Hyper-IgE syndrome (HIES) is a rare primary immunodeficiency caused by autosomal dominant STAT3 mutations resulting in recurrent infections and connective tissue abnormalities. Coronary artery abnormalities have been reported infrequently. We aimed to determine the frequency and characteristics of coronary artery abnormalities.

Design

STAT3-mutated HIES patients (n = 38), ranging in age from 8 to 57 years, underwent coronary artery imaging by computed tomography or magnetic resonance imaging. Images were evaluated for tortuosity, dilation, and aneurysm.

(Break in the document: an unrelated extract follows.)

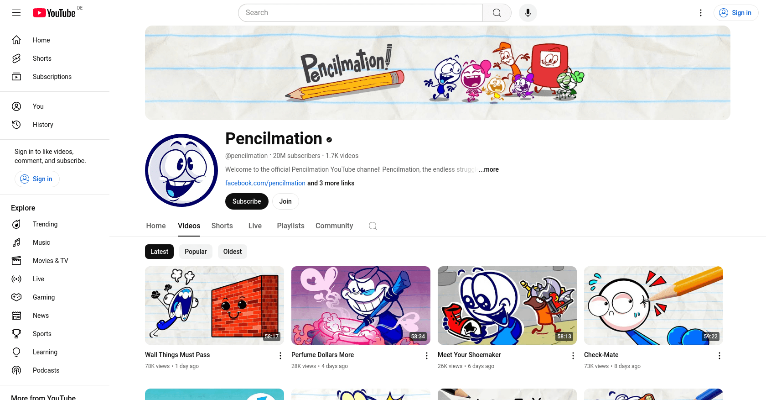
Task: Switch to the Community tab
Action: [334, 226]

Charts were reviewed for cardiac risk factors. To allow blinded image interpretation, an age- and gender-matched non-HIES group was also evaluated (n = 33).

Results

Coronary artery tortuosity or dilation occurred in 70% of HIES patients, with aneurysms present in 37%, incidences much higher than in the literature and in our non-HIES group, in which 21% had tortuosity or dilation and 3% had aneurysms. Hypertension was more common in the HIES group than in the general population and was associated with vessel abnormalities. Atherosclerosis was uncommon and mild.

Conclusions

Coronary artery aneurysms and tortuosity are common in HIES, despite a paucity of atherosclerosis, suggesting that STAT3 plays an integral role in human vascular remodeling and atherosclerosis.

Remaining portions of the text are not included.